BRPI0802748B1 - vegetable grain cleaning system - Google Patents

Abstract

vegetable grain cleaning system. A vegetable grain cleaning system is described to separate the various types of impurities (a-f, h) in the grain mass (g) from the field. Said system is modular, each module (2, 3, 4) can be used individually, or combined as the need for separation. The upper module consists of a rotating screen (2) for the separation of thick impurities. The intermediate module consists of a high efficiency suction chamber (3) for the separation of light impurities. Finally, the lower module consists of a vibrating sieve box (4) for separating grain and impurities through sieving.

Description

Vegetable grain cleaning system. The present invention relates generally to a vegetable grain impurity separation system, and more specifically to a modular vegetable grain cleaning system comprising three independent modules which may be used individually or in combination as desired. the need for grain cleaning.

Vegetable grains when harvested in the field are accompanied by various impurities, and these grains, before being stored, dried or industrialized, need cleaning to separate all that is unwanted, such as earth, stones , straw, other grains, broken grains, etc.

Generally, to perform the separation of these impurities mixed with the grains, cleaning machines are employed, which use a gravitational separation combined with screening, and these machines have limited cleaning efficiency and grain flow.

An example of such an equipment is described in PI 9405024-4, which describes an apparatus for cleaning a vegetable grain stream through parallel sieves over which the grain mass shifts during the separation operation of the seeds. impurities. Due to the construction of this equipment, and in addition to the drawbacks already indicated, it should be emphasized that it does not have great versatility and should be adapted on a case by case basis.
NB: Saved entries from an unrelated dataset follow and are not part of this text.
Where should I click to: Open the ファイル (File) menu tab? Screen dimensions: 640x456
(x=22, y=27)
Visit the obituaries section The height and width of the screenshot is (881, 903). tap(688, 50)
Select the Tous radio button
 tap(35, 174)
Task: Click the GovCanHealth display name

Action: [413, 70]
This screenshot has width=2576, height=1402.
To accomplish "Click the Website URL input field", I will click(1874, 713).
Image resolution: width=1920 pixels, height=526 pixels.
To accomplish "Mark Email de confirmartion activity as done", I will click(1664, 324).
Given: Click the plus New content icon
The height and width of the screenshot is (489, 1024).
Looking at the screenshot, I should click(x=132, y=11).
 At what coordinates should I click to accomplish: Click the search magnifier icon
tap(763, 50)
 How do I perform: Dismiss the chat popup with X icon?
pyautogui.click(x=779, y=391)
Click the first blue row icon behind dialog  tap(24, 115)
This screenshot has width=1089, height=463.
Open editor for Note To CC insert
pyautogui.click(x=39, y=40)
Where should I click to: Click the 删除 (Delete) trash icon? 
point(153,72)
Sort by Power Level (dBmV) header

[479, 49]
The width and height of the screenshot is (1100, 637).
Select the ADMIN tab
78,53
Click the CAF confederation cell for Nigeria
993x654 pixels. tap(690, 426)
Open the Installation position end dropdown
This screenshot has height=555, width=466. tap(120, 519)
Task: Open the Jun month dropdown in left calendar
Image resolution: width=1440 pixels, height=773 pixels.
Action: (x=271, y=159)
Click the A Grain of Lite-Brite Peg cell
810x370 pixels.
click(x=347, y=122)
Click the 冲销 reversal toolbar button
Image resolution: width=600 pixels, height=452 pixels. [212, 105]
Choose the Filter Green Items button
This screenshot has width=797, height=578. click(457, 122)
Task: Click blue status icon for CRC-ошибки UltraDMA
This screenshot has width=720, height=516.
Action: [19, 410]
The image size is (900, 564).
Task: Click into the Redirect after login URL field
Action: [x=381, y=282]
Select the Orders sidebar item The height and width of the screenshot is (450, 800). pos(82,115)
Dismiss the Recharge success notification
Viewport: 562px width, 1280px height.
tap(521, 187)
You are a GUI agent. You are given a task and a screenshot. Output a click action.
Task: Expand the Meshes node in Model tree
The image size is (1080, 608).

Accordingly, an object of the present invention is a versatile modular grain cleaning system capable of overcoming the drawbacks of the art. More specifically, the present invention comprises a vegetable grain cleaning system for separating the various types of impurities attached to the grain mass during harvesting which is modular, each module being either individually or combined Separation is provided by an upper module consisting of a rotary screen for the separation of coarse impurities, a module consisting of a high efficiency suction chamber for separation of light impurities, and a lower module consisting of a vibrating screen box for perform separation between grains and impurities through sieving. The object of the present invention will now be described with respect to a preferred embodiment thereof, brought by way of illustration and not limitation of the scope of the invention, which may be better understood in view of the following figures, in which: 1 is a schematic sectional view of the vegetable grain cleaning system according to the present invention showing the component modules thereof; Figure 2 is a detail of Figure 1 according to the area designated "detail Y" relative to the grain feed hopper; Fig. 3 is a detail of Fig. 1, according to the area designated by "detail X", relative to the grain passageway through the aspiration chamber; Fig. 4 is a cross-sectional view from Fig. 2 according to line Z-Z showing the directions of the feed hopper; and Figure 5 is a schematic sectional view of the grain regulator disposed downstream of the grain feed funnel.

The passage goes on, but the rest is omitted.